Novembro Azul - Desafios para a conscientização social quanto à saúde masculina
Enviada em 15/12/2020
Historicamente, o público masculino tende a frequentar menos os consultórios para realização de consultas médicas e de exames preventivos. Isso faz com que muitas doenças, como o câncer de próstata, sejam detectadas em estágios avançados, o que dificulta a prevenção, tratamento e controle. Nesse aspecto, a baixa procura se deve sobretudo aos preocupantes fatores socioculturais, como estereótipos de gênero, crenças e valores, que contribuem para a definição da masculinidade e interferem diretamente na efetivação de práticas de cuidado em saúde. Assim, urge a necessidade de medidas urgentes e conjutas entre Estado e corpo civil, para desconstruçaõ de paradigmas e garantia da saúde masculina.
Dessa forma, no pensamento ocidental figura uma representação sobre o ideal de homem como um ser viril, forte, invulnerável e provedor. Devido a isso, conforme pesquisa publicada pela Scielo, realizada com participantes não acometidos pelo câncer de próstata, 34,4% concordam que o exame de toque retal afeta a masculinidade e isso motiva a não realização deste. Logo, fica evidente que a maneira como se dá essa socialização masculina pode fragilizar e até mesmo afastar os homens das preocupações com o autocuidado - gravemente visto como uma prática feminina.
Consequentemente, dados do Instituto de Câncer (Inca) evidenciam que aproximadamente 42 indivíduos são levados ao óbito diariamente em decorrência do câncer de próstata e aproximadamene 3 milhões vivem com a doença. Além disso, conforme a psicóloca e professora da Universidade de São Paulo, Cecília Prado, as crenças e valores que permeiam o desenvolvimento de um homem influenciam diretamente no surgimento de patologias psicossociais, como o isolamento social, a ansiedade e o desenvolvimento da depressão, visto que muitos se sentem presos a graves padrões preestabelecidos relacionados ao que é culturalmente considerado “coisa de homem” ou “coisa de mulher”.
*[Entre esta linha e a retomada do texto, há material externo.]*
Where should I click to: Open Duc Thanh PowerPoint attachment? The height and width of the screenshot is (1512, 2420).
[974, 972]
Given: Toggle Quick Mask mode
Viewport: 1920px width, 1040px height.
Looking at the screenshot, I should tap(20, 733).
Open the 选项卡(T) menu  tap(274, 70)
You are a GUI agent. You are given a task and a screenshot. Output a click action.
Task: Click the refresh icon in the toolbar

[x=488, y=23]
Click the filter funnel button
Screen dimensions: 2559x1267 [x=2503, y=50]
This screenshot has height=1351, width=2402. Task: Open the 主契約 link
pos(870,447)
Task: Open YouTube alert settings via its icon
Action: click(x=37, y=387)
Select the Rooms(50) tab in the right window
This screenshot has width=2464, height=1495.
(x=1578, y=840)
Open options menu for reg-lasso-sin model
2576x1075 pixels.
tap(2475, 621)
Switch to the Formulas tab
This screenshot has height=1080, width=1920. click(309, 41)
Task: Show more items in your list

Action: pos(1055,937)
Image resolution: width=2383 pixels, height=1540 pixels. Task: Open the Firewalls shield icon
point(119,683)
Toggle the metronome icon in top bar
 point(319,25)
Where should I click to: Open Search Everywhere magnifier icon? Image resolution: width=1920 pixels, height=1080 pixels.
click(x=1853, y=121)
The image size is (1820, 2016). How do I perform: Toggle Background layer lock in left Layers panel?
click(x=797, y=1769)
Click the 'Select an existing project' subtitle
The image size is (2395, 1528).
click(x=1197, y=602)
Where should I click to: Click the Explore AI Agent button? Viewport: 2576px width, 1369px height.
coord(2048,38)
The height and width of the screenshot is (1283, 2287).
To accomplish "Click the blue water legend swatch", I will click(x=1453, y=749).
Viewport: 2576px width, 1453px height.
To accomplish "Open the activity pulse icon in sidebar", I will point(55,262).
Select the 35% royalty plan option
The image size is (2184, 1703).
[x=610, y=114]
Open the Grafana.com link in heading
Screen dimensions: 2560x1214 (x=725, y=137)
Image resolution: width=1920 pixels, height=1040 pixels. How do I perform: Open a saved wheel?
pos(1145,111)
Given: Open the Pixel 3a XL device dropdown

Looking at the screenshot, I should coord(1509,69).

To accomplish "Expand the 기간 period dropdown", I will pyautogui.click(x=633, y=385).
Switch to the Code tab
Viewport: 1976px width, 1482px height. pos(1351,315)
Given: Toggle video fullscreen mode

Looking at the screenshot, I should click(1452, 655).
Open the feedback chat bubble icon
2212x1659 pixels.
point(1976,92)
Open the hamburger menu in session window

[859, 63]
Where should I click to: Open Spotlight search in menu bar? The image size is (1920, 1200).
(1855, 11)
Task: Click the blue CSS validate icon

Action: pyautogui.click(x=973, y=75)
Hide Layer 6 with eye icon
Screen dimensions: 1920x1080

Portanto, com vistas a desconstruir estereótipos relacionados à masculinidade e a influenciar a maior busca pela saúde primária - relacionada especialmente à prevenção de doenças - pelos homens, é necessário que o Ministério da Saúde, em parceria com o Inca e com ONGs voltadas para a valorização da saúde masculina, realize campanhas informativas urgentemente. Isso deve ser feito por meio de propagandas que explicitem a importância de se descobrir as doenças de forma precoce e realizar consultas médicas periodicamente, apresentadas sobretudo por homens que ja vivenciaram o câncer de próstata e atualmente vivem uma vida saudável.